What is needed -
What lines in the data hold the string "Program"? Show them.

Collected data

•••

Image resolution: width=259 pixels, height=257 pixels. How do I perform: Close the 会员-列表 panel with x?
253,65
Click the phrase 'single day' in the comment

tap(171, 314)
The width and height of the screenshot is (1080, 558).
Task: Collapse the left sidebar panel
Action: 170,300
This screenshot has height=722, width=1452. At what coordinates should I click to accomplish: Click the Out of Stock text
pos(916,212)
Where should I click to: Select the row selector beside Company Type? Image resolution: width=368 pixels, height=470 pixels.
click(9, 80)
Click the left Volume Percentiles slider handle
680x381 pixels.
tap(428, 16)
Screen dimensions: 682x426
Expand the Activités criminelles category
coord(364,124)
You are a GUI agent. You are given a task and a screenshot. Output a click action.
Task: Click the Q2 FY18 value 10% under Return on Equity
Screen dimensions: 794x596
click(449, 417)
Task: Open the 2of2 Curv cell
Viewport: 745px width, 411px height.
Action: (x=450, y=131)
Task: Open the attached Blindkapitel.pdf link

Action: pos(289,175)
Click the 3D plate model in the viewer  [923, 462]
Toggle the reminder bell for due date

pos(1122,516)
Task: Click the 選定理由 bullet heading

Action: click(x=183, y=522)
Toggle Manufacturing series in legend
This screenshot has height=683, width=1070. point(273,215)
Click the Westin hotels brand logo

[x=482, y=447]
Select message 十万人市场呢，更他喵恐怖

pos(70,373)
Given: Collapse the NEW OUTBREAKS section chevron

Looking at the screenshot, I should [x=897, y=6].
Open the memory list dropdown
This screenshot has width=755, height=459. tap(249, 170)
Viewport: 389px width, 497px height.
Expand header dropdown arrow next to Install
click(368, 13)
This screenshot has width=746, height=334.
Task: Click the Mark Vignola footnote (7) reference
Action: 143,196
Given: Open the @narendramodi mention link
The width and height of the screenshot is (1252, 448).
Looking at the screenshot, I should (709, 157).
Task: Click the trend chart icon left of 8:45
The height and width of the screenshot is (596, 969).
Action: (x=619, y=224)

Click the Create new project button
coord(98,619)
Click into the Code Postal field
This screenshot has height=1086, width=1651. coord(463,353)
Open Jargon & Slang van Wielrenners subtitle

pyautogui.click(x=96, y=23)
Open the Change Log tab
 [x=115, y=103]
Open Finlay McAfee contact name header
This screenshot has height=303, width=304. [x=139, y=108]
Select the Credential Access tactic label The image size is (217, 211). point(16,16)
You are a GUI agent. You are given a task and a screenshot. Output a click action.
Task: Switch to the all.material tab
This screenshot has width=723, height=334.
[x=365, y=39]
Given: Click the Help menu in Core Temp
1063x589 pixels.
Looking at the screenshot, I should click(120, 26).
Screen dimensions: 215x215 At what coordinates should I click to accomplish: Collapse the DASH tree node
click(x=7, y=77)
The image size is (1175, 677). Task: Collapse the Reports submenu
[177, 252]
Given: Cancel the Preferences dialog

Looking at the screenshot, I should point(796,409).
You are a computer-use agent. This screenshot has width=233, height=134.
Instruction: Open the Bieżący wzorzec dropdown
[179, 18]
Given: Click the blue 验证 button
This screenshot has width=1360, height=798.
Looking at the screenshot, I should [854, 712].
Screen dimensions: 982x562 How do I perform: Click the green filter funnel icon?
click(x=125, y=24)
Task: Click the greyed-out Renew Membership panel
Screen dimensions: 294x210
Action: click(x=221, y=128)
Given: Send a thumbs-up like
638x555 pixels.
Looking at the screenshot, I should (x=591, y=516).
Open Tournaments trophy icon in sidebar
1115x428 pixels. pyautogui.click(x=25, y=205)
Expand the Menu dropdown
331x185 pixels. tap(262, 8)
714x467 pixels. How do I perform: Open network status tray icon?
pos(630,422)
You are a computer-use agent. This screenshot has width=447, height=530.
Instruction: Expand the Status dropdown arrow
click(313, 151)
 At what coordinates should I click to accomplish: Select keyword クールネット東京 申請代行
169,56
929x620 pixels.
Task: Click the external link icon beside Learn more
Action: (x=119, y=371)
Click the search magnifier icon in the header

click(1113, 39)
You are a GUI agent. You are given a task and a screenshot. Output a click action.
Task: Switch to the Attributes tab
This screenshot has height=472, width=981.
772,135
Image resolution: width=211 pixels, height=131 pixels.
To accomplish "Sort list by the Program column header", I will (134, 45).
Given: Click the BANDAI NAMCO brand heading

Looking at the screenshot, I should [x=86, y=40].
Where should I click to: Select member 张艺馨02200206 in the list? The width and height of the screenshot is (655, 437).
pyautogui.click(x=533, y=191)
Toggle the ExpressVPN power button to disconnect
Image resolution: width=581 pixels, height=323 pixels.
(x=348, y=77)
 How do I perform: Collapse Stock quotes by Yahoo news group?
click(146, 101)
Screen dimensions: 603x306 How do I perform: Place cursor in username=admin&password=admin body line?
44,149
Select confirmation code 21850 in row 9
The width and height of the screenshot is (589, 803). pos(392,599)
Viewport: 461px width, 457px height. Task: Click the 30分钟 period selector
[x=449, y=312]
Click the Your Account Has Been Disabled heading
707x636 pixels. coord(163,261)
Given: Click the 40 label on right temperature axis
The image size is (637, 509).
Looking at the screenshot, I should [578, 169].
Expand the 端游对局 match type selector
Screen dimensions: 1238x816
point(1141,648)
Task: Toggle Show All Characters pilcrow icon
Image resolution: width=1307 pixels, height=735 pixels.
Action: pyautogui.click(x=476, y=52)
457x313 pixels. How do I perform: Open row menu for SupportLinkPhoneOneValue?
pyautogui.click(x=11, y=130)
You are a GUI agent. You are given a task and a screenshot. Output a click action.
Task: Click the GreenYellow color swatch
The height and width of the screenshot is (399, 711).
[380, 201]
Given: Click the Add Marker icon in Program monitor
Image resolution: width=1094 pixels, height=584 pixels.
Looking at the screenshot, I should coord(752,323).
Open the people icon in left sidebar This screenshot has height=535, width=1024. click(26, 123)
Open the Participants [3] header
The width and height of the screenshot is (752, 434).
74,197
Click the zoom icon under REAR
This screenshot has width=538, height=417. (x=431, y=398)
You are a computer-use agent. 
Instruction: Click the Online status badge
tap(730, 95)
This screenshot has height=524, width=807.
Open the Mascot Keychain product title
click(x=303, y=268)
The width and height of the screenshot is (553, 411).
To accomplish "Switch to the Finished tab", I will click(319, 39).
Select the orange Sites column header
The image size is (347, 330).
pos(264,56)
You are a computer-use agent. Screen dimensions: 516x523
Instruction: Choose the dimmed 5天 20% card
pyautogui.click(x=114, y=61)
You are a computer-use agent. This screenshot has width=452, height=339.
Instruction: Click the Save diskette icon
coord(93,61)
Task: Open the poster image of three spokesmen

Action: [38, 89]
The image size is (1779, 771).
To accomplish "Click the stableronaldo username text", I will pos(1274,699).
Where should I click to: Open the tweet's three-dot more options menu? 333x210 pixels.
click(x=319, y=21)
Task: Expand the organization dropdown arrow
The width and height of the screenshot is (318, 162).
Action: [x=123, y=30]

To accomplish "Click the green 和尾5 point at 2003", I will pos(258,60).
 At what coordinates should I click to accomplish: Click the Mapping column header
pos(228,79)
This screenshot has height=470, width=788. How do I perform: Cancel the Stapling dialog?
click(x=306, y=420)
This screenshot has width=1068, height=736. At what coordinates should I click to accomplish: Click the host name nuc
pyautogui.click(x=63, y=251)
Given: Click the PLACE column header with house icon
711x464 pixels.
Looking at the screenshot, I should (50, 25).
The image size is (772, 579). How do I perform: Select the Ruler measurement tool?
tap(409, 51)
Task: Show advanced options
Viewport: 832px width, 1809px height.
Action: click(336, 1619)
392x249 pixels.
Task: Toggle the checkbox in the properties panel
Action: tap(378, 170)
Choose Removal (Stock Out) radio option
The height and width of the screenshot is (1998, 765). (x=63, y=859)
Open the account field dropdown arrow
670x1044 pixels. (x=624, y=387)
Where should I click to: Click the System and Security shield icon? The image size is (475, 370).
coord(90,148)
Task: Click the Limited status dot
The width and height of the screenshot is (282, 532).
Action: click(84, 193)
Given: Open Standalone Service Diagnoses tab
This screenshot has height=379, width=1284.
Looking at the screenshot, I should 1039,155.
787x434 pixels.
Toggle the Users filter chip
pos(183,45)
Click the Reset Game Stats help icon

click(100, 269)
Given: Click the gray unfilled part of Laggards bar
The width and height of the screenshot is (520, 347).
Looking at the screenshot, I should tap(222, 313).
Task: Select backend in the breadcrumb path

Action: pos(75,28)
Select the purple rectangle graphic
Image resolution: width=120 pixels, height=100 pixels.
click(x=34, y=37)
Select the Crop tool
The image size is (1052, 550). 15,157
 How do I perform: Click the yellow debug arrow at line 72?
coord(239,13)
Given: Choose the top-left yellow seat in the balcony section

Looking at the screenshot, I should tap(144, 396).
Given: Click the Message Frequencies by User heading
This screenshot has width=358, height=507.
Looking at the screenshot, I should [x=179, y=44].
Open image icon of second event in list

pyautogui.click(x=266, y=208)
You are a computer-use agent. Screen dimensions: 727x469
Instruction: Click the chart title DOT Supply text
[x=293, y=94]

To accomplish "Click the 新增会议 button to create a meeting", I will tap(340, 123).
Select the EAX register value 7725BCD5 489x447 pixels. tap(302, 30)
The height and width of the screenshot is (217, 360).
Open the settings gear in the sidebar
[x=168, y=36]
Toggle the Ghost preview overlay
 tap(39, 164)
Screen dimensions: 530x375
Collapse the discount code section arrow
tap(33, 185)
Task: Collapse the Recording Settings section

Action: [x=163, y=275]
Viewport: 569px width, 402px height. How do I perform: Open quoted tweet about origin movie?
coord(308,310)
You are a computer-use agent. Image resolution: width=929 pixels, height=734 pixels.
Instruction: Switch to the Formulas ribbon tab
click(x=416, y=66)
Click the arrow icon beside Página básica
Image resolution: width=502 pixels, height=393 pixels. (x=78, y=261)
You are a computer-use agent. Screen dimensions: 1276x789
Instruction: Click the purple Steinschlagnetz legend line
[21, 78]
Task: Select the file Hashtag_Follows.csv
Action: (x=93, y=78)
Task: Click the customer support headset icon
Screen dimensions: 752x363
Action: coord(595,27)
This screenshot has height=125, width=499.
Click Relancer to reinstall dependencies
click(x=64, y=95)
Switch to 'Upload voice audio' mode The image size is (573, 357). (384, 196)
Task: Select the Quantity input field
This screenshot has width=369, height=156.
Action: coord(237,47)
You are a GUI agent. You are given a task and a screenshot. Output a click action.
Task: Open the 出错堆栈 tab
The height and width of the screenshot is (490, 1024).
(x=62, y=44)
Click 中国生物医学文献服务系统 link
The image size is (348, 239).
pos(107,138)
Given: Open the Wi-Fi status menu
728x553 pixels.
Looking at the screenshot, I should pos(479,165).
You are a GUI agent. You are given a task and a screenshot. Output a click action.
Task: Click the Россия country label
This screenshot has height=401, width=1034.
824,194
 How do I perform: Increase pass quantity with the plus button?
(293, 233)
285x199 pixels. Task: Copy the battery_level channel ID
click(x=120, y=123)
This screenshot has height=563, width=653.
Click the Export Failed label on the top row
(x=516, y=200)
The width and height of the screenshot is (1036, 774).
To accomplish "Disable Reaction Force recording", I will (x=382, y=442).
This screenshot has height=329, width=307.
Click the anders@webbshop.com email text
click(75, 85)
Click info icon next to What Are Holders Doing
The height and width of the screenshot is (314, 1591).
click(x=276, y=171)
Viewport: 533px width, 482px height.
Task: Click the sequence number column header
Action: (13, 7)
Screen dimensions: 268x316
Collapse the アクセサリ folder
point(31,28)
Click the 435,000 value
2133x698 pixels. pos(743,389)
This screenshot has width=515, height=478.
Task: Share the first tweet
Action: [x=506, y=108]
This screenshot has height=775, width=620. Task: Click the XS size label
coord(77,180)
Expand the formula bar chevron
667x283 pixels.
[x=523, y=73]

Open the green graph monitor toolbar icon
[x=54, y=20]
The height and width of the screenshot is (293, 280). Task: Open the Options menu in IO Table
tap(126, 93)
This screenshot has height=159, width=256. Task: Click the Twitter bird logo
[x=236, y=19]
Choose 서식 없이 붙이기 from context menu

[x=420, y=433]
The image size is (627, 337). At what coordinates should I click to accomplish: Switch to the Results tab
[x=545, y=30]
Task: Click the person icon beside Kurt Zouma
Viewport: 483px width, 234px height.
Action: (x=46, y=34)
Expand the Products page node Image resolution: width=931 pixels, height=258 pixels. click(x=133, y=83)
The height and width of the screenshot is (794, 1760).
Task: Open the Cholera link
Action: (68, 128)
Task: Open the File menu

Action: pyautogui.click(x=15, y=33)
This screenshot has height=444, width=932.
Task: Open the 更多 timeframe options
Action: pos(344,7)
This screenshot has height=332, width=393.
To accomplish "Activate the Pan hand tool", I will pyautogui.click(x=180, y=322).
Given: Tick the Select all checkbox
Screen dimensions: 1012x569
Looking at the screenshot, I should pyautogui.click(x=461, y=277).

•••

Result of this task -
To accomplish "Sort list by the Program column header", I will (134, 45).
Given: Click the Add Marker icon in Program monitor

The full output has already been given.